Fujitsu Introduces RPG to .NET Application Modernization Service
April 14, 2009 Dan Burger
The reason application modernization gets as much attention as it does in the IBM System i market is directly related to two widely believed drivers. Executives see it’s possible to improve business performance and reduce application and infrastructure costs. How to reach those goals is another issue. Moving RPG applications to Microsoft .NET is one tactic, and it’s brought a new vendor into the System i community. Fujitsu has begun to market a service it calls Progression.
No tools to buy, no annual software licensing and maintenance fees, and very little impact on the IT staff are benefits that Fujitsu believes will be appealing to most companies that are considering a modernization project. For one thing, if you are not buying tools, you don’t have to learn to use the tools. This model has worked well for Fujitsu, which in the past has sold tools and trained customers to use them. Progression also avoids using any “black box” code.
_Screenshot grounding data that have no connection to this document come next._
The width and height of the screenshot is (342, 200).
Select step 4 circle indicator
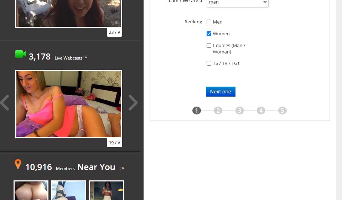261,111
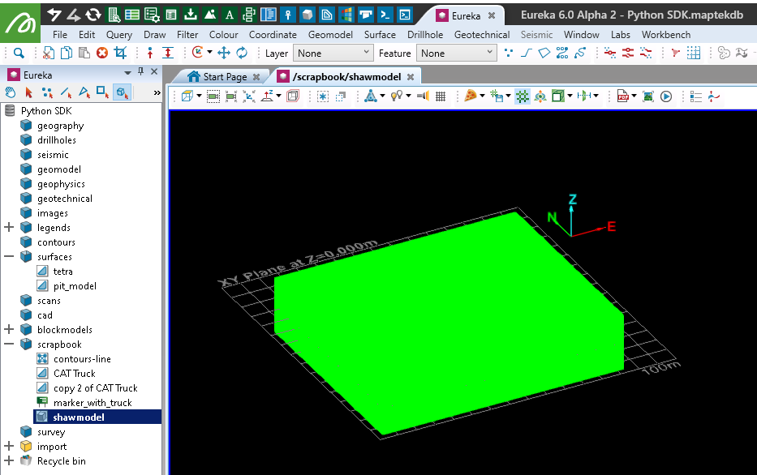The image size is (757, 475).
Task: Switch to the Start Page tab
Action: [x=224, y=77]
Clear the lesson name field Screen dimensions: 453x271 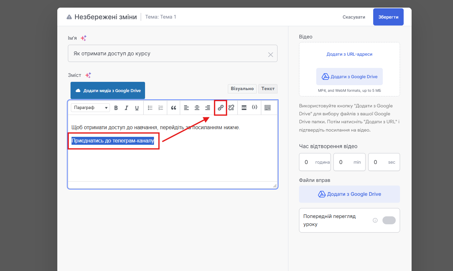coord(271,55)
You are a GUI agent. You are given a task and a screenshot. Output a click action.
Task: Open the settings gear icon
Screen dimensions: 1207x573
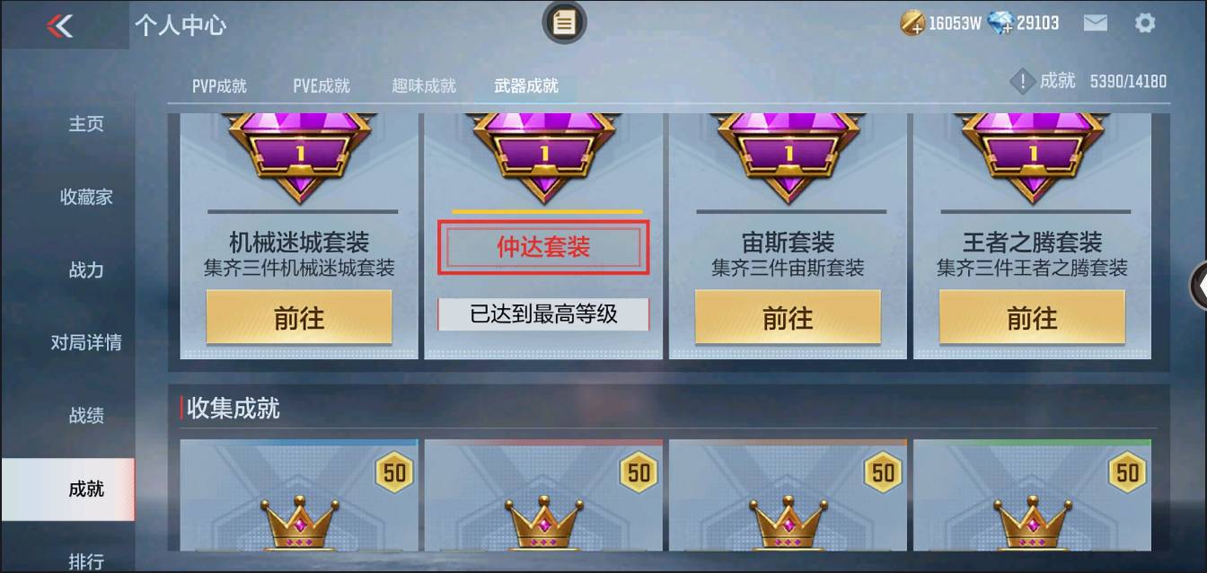point(1145,23)
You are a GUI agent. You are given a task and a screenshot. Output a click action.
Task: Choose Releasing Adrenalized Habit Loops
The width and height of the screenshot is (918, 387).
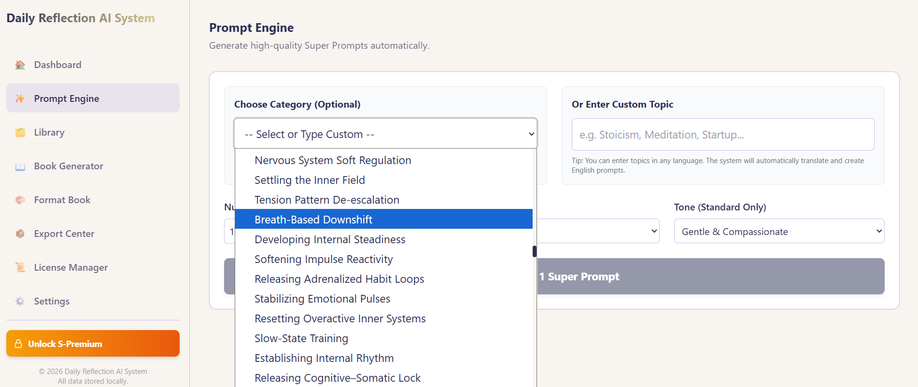[x=339, y=279]
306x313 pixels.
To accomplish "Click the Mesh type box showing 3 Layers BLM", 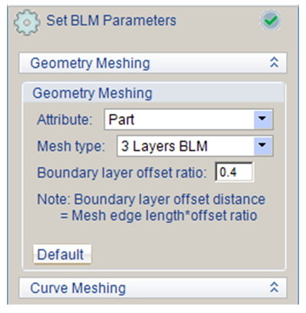I will [195, 146].
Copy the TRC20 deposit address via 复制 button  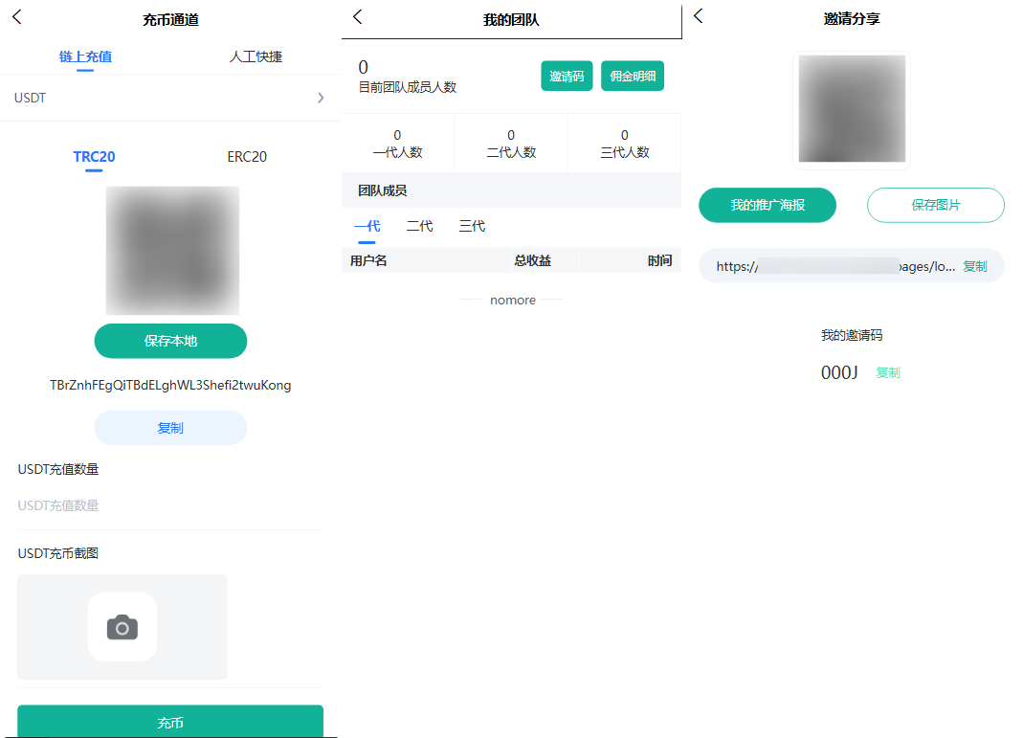tap(170, 427)

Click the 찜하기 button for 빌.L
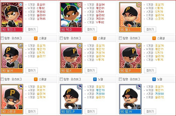click(x=150, y=29)
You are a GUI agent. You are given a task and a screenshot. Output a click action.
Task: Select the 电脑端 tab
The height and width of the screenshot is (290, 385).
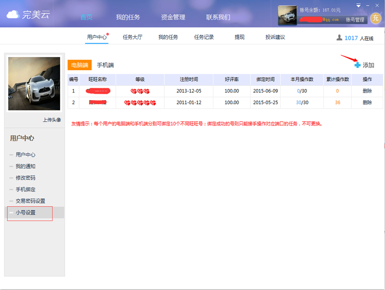(x=79, y=65)
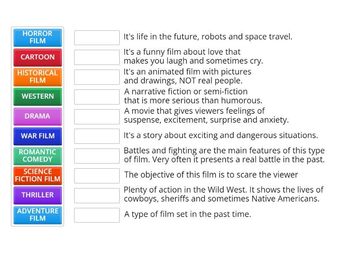Image resolution: width=337 pixels, height=253 pixels.
Task: Click the box beside the scare the viewer clue
Action: (x=96, y=175)
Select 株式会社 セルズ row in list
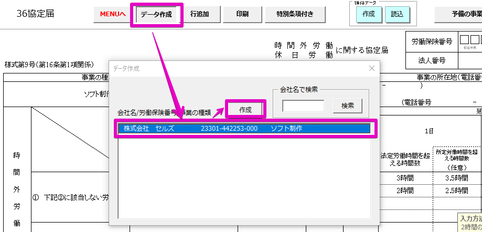The image size is (482, 232). tap(244, 129)
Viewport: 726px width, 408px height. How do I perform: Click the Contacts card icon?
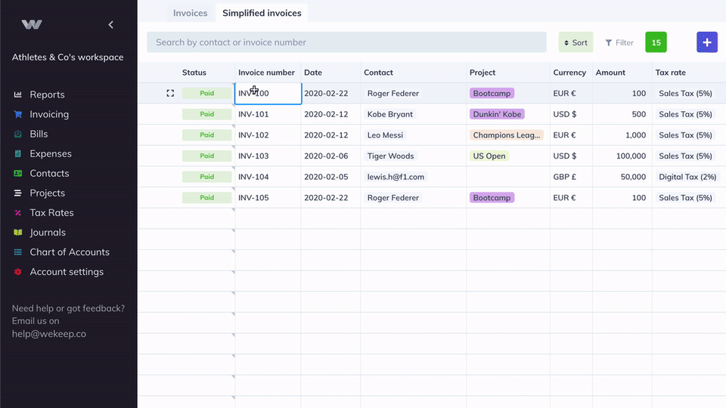(18, 173)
Instead the customer owns the source code and is not “held hostage” while paying for maintenance fees for updated modules.
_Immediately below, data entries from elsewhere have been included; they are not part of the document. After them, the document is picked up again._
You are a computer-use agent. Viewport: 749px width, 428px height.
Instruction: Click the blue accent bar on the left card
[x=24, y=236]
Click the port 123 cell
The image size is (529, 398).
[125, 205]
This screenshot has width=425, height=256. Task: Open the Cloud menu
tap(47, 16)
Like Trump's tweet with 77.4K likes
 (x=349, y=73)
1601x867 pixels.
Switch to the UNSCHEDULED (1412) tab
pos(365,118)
The conversion process is automated and, generally speaking, 90 to 92 percent of the code can be automatically converted, says Makoto Sumida, the project director for Fujitsu’s Midrange Migration efforts. Sumida says the remaining 8 to 10 percent of code is converted manually by the Fujitsu staff.
He also points out that companies can retain the look and feel of their legacy applications, which translates into users that remain comfortable using the applications after the conversion. In most of these cases, re-training staff is unnecessary. And the fact that customers own the source code, as mentioned earlier, allows customers to maintain code themselves. Makoto says many customers are more comfortable with this arrangement.
According to information on the Fujitsu Progression Web site, more than half of AS/400 users are dissatisfied with RPG green-screen applications and two-thirds of the shops are concerned about a lack of young AS/400-trained staff that potentially leads to holes in the development staff. These are provided as encouragement to migrate from RPG and the AS/400, iSeries, i5, System i, and Power Systems servers.
Fujitsu hopes to gain acceptance by offering proof of concept demonstrations for prospective customers. The POC involves completing an inventory of the source code and data that is to be migrated to .NET and doing enough conversion work to prove that the inherent business logic and interface remains unchanged. The POC is offered at no charge.
Progression services are under way in two customer locations in the United States, according to Makoto.
Pricing an application modernization project is ultimately determined by the size and complexity of the applications. With such a wide degree of possible variables, Makoto did not want to be pinned down to average cost.